In this example, calphy will be used as a library to run Example 01 directly from a jupyter notebook. Please check example 01 before completing this example. We start by import a function to read the input file.

[1]:

from calphy.input import read_inputfile

[2]:

options = read_inputfile("input.1.yaml")

We can check the number of calculations present

[3]:

len(options)

[3]:

1

The individual methods that are required to run the calculation can be imported from the queuekernel module.

[4]:

import calphy.queuekernel as cq

First, we set up a class which prepares everything for the calculation. It takes one object from options as the argument.

[5]:

job = cq.setup_calculation(options[0])

[6]:

job

[6]:

Calculation(composition_scaling=CompositionScaling(output_chemical_composition=None, restrictions=[]), md=MD(timestep=0.001, n_small_steps=10000, n_every_steps=10, n_repeat_steps=10, n_cycles=100, thermostat_damping=[0.1, 0.1], barostat_damping=[0.1, 0.1], cmdargs=None, init_commands=None), nose_hoover=NoseHoover(thermostat_damping=0.1, barostat_damping=0.1), berendsen=Berendsen(thermostat_damping=100.0, barostat_damping=100.0), queue=Queue(scheduler='local', cores=4, jobname='calphy', walltime=None, queuename=None, memory='3GB', commands=['conda activate calphy'], options=None, modules=None), tolerance=Tolerance(lattice_constant=0.0002, spring_constant=0.1, solid_fraction=0.7, liquid_fraction=0.05, pressure=0.5), melting_temperature=MeltingTemperature(guess=None, step=200, attempts=5), element=['Fe'], n_elements=1, mass=[55.845], mode='fe', lattice='/mnt/c/Users/menon/Documents/winrepos/projects-calphy/calphy/examples/example_06/input.conf.data', file_format='lammps-data', pressure=0.0, temperature=100.0, melting_cycle=True, pair_style=['eam'], pair_coeff=['* * /mnt/c/Users/menon/Documents/winrepos/projects-calphy/calphy/examples/potentials/Fe.eam'], potential_file=None, fix_potential_path=True, reference_phase='solid', lattice_constant=2.8842, repeat=[5, 5, 5], script_mode=False, lammps_executable=None, mpi_executable=None, npt=True, n_equilibration_steps=10000, n_switching_steps=25000, n_print_steps=0, n_iterations=1, equilibration_control='nose-hoover', folder_prefix=None, spring_constants=None)

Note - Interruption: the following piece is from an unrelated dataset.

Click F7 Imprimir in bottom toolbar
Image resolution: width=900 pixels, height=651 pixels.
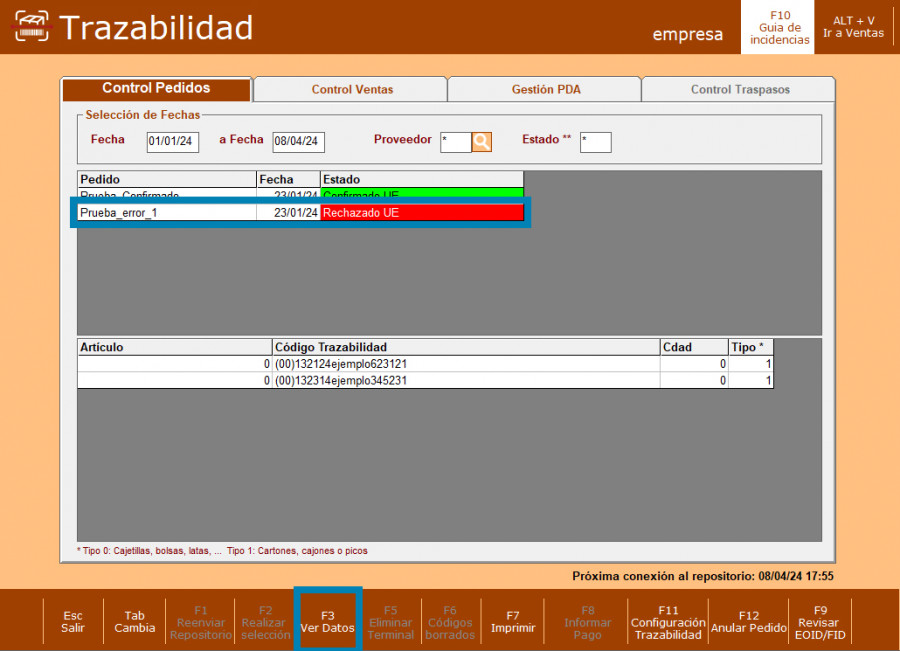point(513,621)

These properties can also be accessed individually.

[9]:

job.calc.temperature, job.calc.pressure

[9]:

(100.0, 0.0)

Now finally the calculation can be run

[8]:

job = cq.run_calculation(job)

The results can be obtained through the report variable

[10]:

job.report

[10]:

{'input': {'temperature': 100,
  'pressure': 0.0,
  'lattice': 'BCC',
  'element': 'Fe',
  'concentration': '1.0'},
 'average': {'vol_atom': 11.994275525217516,
  'spring_constant': '3.03',
  'density': 0.08337660890608233},
 'results': {'free_energy': -4.263538447248216,
  'error': 0.0,
  'reference_system': 0.01385313501678647,
  'work': -4.277391582265002,
  'pv': 0.0,
  'unit': 'eV/atom'}}

or individually as class attributes

[11]:

job.fe, job.w, job.pv

[11]:

(-4.263538447248216, -4.277391582265002, 0)

If more than one calculation is present, they should be run individually.